Task: Copy each of the rows below word for word, leaving the pictures out of your answer.

Recorded data:
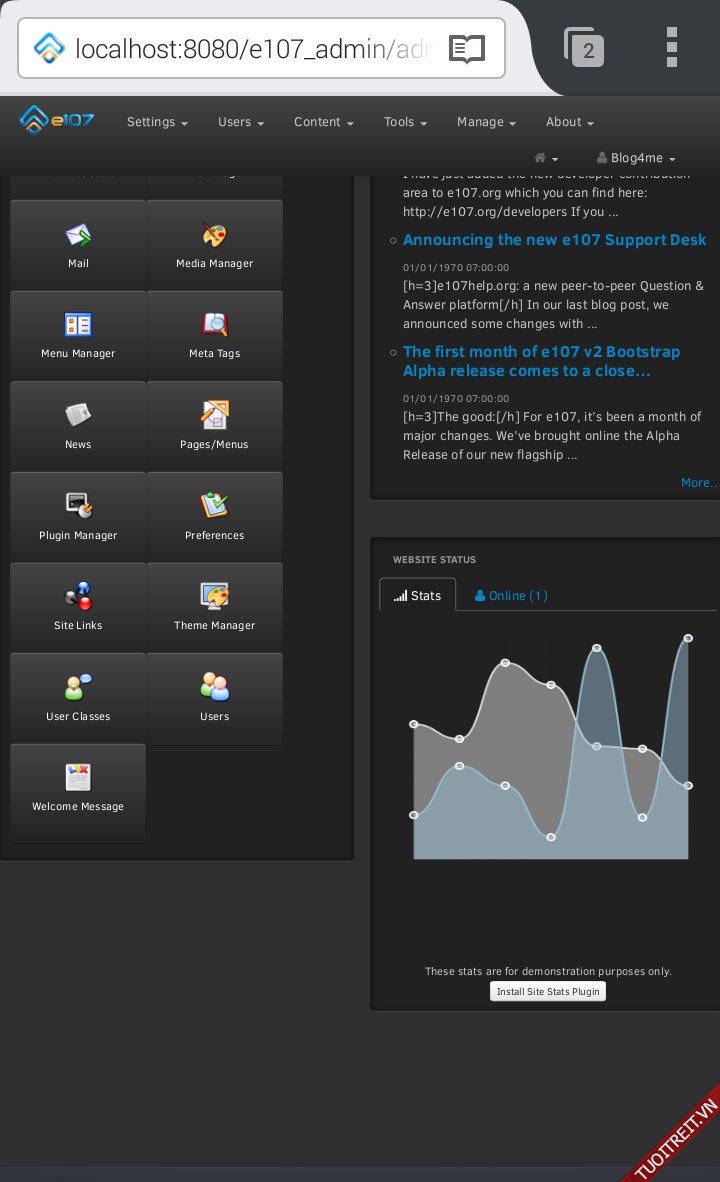Viewport: 720px width, 1182px height.
Task: Switch to the Online (1) tab
Action: 511,596
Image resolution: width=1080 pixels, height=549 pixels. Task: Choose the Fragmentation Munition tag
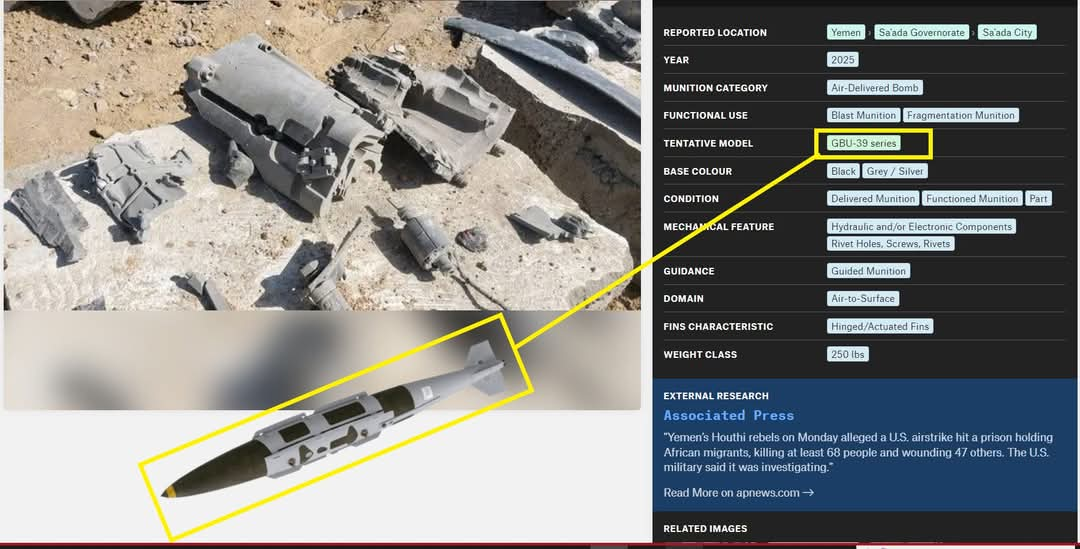[x=960, y=115]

Written answer:
Viewport: 720px width, 1182px height.
Task: Switch to the Online (1) tab
Action: 511,596
Image resolution: width=1080 pixels, height=549 pixels. Task: Choose the Fragmentation Munition tag
[x=960, y=115]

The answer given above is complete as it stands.